Child Custody and Visitation in a Divorce.
Custody of Minor Children
There are different types of custody when you think about the custody of your children in a divorce proceeding. There is "legal custody", which determines who will make the decisions regarding the minor children, and then there is "physical custody", which determines where the children will reside. So in each classification of custody, there is the option for sole or joint distinction. So custody can really be broken into these groups:
- Sole Physical Custody
- Joint Physical Custody
- Sole Legal Custody, and
- Joint Legal Custody
Legal custody determine who will make the decisions regarding the minor children. The parents can have "sole legal custody", where all the decisions are made by one of the parents, including decisions regarding school and medical concerns, and there is "joint legal custody", where all decisions regarding the children are made jointly.
Joint Legal Custody: Joint legal custody would resemble decisions made when a couple is still married. They make decisions together. Even when a couple is married, some decisions are made by one parent, such as signing up for certain activities, or getting a medical checkup. The same can be true after a divorce. The parent can decide to choose a tutor for a child, or enter the child in a dance class. The parents don't typically need to mutually decide every aspect of the child's life. But on major decisions concerning the child, such as where the child will go to school, or medical treatment, the decisions are made together when the parents are awarded joint legal custody.
Sole Legal Custody: Sole legal custody means that one parent will make all the decisions concerning the child. This would include major medical decisions as well as where the child goes to school or what type of health insurance will cover the child. The court's typically only provide one parent with the sole decision making rights if it is determined that the other parent is not capable of making these decisions.
Sole custody can also be awarded to one parent due to the physical location of the parent in regards to the child. If the child resides in one state and one parent has moved to another state, the Judge may grant sole legal custody to one parent so that some decisions, such as an emergency medical decision, can be made without the other parent.
Typically, the courts make every effort to award the parents with joint legal custody.

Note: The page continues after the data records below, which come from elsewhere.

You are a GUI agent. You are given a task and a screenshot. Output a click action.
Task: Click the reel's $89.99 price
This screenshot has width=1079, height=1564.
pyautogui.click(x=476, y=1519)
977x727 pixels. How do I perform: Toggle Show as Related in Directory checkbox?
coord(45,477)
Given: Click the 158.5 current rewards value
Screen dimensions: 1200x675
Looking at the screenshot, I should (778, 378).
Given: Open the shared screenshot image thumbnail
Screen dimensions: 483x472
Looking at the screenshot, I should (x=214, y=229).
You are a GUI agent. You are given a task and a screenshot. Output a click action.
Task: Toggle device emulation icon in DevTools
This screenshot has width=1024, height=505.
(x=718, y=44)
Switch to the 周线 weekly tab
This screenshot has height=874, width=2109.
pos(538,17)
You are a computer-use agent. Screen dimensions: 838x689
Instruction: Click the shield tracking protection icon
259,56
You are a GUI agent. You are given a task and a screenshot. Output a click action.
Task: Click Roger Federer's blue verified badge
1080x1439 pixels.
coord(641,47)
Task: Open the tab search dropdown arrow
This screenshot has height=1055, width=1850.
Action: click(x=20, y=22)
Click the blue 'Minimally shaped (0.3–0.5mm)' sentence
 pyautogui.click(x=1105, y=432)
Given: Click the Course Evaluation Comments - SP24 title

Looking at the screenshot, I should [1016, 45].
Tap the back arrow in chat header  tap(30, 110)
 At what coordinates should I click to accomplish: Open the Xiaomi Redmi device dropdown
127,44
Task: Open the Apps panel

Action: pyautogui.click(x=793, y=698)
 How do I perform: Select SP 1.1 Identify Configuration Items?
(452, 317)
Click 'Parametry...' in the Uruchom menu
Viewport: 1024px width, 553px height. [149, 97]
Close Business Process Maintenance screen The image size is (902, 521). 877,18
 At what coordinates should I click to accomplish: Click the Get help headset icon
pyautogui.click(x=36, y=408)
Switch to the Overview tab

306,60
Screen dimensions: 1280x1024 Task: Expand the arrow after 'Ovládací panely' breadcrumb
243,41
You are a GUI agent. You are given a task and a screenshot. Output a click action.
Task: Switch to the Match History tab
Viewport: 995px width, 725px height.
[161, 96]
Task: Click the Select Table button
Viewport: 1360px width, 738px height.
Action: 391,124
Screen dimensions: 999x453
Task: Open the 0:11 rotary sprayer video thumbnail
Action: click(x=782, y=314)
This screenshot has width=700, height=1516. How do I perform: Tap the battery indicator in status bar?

It is typically in the child's best interest for both parents to be involved in the decisions regarding the child's life.
Physical custody refers to where the child will live after the divorce is final. Typically there is a "primary custodial parent" and a "non-custodial parent". The primary custodial parent is where the child lives most of the time. The non-custodial parent would then be granted visitation (or parenting time) with the child. Joint physical custody doesn't necessarily mean an exact 50/50 split of the parenting time with the child. If the parents want an equal split of parenting time, they will request that they have "split physical custody", which means that the child will reside with each parent an equal amount of time. For instance, 1 week with Dad and 1 week with Mom.
Joint Physical Custody means that each parent will have significant time with the child. The court's typically prefer this type of physical custody arrangement because it is usually in the child's best interest that the child have as much time with each parent as possible.
Sole Physical Custody means that the child will reside with, and be under the supervision of, one parent. The other parent can still have visitation, but when this type of physical custody is awarded by the court, it usually means that the non-custodial parent has been shown to be an unfit parent, and may be subject to supervised visitation for a period of time.
Can a child choose which parent they want to live with in a divorce?
The laws of Canada do not define an age where a minor child can decide which parent to live with. This is a decision which will be made by a mutual agreement by the parents or by the Court. The courts will factor in the child's wishes, but there is no law which allows the child's preference to override the numerious factors which go into determining the primary custodial parent.
The court's don't really get involved in the custody of the children during a divorce when both parents have come to an agreement. But when the parents can't agree, the court will determine the primary custodial parent based on the best interest of the child. Sometimes a child who is older can have his or her wishes brought before the Court, but this is up to the Judge. In most situations, and in most states, the child cannot simply decide where they want to live. This is determined by the parents or by the Court.
In the eyes of the court, a minor child is not yet capable of making legally binding decisions, including their own custody. So the wishes of the child are usually not a determining factor when the court must make decisions regarding custody.
This is why it is our opinion that parents who can agree on the custody of their children, will have a much happier environment for raising the children in a split home reality.